All original images and text are copyright 2008-2018 Liz Sweibel

Monday, May 29, 2017

No Words.

I write from Kyoto to report that this personal revolution will not be blogged; I told some people it might be.  Words are my currency from August to May.

My first impression upon deplaning in Tokyo was utter silence.  Yes, in the airport.  After the cacophony of JFK, it was glorious.  So while I walked down the JFK ramp weeping because I was afraid to leave (in a plane) and didn't feel well, I walked up the Haneda ramp teary from the silence.  It is such a relief to be free of the work of understanding other people and the need to make myself understood verbally.  I don't have to listen to anything, really; Japanese is like music.

This is a research expedition to reestablish my work's primacy.

This trip is about my eyes and their spotting-of-moments that are peculiarly mine.  I'm documenting most, and posting some to FB and Instagram.  It is beyond exciting.

Sunday, May 28, 2017


Leaving the plane in Tokyo, utter silence.  Occasional whispered instructions to watch my step on the moving sidewalks.  Signage in English as well, thank the stars.  A quiet wait for luggage, a prompt shuttle to my immaculate hotel, a tiny perfect room.

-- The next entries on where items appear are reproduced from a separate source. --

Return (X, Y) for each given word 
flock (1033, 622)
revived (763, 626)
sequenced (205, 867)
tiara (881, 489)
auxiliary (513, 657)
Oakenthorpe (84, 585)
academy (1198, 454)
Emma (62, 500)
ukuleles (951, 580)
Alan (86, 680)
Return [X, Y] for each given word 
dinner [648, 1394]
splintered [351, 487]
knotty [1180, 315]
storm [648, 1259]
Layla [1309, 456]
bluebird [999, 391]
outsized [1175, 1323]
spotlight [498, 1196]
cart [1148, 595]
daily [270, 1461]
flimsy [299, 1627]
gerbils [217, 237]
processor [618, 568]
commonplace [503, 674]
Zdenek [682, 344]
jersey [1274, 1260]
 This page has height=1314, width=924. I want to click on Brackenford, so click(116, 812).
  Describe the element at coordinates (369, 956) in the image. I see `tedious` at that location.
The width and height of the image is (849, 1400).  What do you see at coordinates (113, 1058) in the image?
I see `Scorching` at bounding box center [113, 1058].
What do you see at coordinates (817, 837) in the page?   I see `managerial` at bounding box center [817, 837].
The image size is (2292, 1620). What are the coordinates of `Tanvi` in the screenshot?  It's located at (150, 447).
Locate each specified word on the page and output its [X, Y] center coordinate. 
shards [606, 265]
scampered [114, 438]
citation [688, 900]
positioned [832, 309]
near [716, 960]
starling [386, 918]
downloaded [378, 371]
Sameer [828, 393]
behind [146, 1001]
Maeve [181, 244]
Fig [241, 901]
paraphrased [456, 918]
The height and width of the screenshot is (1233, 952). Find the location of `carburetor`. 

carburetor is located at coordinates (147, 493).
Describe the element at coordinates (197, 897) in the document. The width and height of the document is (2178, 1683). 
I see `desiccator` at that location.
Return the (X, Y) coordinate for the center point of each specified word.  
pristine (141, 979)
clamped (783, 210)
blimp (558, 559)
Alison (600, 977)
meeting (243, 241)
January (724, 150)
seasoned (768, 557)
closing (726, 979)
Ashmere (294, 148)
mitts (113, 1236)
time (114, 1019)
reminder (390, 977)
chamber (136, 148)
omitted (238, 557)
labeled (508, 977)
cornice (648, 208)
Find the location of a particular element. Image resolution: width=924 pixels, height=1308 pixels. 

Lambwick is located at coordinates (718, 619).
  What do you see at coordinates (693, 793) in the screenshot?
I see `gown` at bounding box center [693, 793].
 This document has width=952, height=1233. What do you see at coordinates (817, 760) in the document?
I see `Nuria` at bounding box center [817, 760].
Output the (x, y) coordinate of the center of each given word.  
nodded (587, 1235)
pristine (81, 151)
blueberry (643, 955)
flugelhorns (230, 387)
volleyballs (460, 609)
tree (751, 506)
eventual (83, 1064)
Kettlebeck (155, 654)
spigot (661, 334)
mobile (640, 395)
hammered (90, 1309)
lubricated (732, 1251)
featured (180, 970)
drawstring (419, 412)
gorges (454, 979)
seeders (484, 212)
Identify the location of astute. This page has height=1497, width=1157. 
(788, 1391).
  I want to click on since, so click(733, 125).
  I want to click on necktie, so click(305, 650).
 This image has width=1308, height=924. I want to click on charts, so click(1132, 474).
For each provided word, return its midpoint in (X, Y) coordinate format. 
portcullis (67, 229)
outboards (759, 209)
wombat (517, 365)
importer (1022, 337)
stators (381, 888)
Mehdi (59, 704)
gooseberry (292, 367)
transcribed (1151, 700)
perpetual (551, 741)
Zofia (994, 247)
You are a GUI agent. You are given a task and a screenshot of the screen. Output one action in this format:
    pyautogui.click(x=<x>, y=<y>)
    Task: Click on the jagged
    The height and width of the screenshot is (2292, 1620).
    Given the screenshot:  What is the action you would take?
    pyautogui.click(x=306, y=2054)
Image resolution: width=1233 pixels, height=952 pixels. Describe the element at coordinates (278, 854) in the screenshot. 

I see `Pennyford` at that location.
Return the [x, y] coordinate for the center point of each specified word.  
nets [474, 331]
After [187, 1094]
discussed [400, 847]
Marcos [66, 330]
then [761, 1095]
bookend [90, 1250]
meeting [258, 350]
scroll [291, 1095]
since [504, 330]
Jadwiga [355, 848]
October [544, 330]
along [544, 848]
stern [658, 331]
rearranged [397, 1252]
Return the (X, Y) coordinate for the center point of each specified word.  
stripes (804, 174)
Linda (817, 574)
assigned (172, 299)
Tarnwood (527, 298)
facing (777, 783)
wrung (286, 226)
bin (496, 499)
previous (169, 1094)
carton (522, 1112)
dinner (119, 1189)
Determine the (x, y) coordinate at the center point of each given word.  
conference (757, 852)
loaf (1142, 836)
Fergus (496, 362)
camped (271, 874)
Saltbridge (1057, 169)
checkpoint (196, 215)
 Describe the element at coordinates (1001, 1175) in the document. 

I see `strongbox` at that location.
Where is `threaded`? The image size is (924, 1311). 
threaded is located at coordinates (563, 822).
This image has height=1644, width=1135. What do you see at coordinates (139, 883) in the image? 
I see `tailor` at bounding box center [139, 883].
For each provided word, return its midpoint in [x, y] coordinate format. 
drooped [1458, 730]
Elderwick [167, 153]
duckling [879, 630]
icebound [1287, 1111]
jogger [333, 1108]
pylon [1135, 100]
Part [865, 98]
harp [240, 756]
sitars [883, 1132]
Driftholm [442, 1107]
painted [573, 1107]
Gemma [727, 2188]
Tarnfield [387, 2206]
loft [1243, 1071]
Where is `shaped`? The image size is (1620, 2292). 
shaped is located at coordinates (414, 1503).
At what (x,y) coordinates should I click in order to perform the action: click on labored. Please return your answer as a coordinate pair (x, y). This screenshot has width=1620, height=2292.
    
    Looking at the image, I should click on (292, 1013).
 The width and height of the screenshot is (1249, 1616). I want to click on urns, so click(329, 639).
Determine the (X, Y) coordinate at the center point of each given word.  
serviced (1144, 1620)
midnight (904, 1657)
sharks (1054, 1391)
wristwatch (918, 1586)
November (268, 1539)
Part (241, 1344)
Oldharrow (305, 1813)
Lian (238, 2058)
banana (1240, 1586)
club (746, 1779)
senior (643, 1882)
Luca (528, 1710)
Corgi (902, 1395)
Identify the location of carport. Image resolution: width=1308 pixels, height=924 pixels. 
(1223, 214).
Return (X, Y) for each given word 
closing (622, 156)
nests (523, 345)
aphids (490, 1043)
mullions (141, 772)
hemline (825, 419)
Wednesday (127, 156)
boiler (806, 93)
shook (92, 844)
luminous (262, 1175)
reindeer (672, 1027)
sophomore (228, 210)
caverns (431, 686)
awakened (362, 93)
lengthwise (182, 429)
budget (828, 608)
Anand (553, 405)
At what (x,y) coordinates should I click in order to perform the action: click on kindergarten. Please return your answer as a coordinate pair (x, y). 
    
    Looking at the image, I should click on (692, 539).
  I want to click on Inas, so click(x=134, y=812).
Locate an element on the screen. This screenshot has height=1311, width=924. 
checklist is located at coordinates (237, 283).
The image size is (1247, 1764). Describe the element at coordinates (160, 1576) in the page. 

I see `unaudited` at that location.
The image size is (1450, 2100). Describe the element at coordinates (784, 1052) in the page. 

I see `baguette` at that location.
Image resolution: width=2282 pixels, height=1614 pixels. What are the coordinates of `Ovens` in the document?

The flight:  Long.  Really long.  Fidgety.  Anxious.  However: two snacks and three meals, silverware (and chopsticks), complimentary drinks, and ongoing offerings:  an attendant walking backward holding a pot of coffee and a tray with cups for passengers to see.  A shift in power, a courtesy.  American noise must make the Japanese reel (invisibly and silently).  Dad flew back and forth during the Golden Age of flying: took hours longer, a risk of whiplash or worse from turbulence.

Saturday, May 20, 2017


I'm leaving for Japan in less than a week, and badly badly want the adventure to be a whole-body-and-mind-and-soul reset.  Something has to give.  I need the culture jolt to yank me out of the fog of world affairs and US politics I have been in for months.  I'm self-medicating with news, anxious, and relieved when some excitement pokes through the haze.

This place called "Japan" played a role in my family life when I was five or six or so, and is one basis for this trip.  In the early 1960s, Dad was doing business in Tokyo and traveling there with some regularity: enough for my mother to put her foot down eventually, given that I was the oldest of four by age six.  Her hands were more than full, and Dad would be away for two or three weeks at a time (as my five-year-old self remembers it).  (My nonstop flight to Japan is 14 hours; in the early 1960s those hours only got you to Paris or so.)

So a mound of bandanas, First Aid items, hiking clothes, and spare glasses is growing on my dresser: real evidence of a surreal moment.